You can use Elastic Algorithm Service (EAS) of Platform for AI (PAI) to deploy a large language model (LLM) as an AI-powered web application. After you deploy the model, you can call the application by using the web UI or API operations. You can also use the LangChain framework to integrate enterprise knowledge base to implement intelligent conversation and automation capabilities. EAS also provides BladeLLM and vLLM inference acceleration engines that support high concurrency and low latency.
Background information
As foundation models such as ChatGPT and TongYi Qianwen become popular in the industry, the inference application of LLMs has come under the spotlight. EAS allows you to choose open source foundation models that are available on the market based on their performance and your business requirements. For example, you can quickly launch model files of LLMs such as Qwen, Llama2, ChatGLM, Baichuan, Yi-6B, Mistral-7B, and Falcon-7B from a third party in EAS. You can also deploy an open source model as an inference application in a few clicks to perform model inference in EAS. This topic describes how to deploy an LLM model and call the model service by using EAS. This topic also provides answers to frequently asked questions.
Prerequisites
EAS is activated and the default workspace is created. For more information, see Activate PAI and create the default workspace.

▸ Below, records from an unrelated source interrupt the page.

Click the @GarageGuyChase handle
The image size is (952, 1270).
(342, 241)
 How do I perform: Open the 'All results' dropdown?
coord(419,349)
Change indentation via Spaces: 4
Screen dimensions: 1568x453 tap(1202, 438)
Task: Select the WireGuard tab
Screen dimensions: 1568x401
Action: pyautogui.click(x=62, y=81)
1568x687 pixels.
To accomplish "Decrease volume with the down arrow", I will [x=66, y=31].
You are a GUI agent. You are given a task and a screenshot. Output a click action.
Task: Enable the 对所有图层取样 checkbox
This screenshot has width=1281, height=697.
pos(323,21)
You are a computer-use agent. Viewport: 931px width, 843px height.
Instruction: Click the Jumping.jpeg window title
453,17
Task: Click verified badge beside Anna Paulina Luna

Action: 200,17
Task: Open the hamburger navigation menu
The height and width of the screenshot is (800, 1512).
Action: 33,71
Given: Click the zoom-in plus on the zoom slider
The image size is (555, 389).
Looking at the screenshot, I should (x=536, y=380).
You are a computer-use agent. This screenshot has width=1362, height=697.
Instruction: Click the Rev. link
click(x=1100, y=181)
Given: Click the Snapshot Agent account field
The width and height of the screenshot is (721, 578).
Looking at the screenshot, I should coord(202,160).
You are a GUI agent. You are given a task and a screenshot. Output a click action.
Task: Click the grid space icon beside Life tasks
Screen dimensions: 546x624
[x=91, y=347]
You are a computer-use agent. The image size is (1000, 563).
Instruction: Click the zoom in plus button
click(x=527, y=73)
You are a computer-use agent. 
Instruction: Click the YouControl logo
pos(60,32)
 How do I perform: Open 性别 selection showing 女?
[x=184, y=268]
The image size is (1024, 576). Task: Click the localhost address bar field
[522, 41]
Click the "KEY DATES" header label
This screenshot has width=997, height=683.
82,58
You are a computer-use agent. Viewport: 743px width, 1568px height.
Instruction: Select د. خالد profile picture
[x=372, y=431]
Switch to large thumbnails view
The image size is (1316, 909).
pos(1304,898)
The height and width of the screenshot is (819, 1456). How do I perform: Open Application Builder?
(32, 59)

If you use a RAM user to deploy the model, make sure that the RAM user is granted the management permissions on EAS. For more information, see Grant the permissions that are required to use EAS.
Limits
The inference acceleration engine supports only the following model types: Qwen, Llama2, Baichuan-13B, and Baichuan2-13B.
Deploy model service in EAS
Go to the EAS-Online Model Services page.
Log on to the Platform for AI (PAI) console.
In the left-side navigation pane, click Workspaces. On the Workspaces page, click the name of the workspace to which the model service that you want to manage belongs.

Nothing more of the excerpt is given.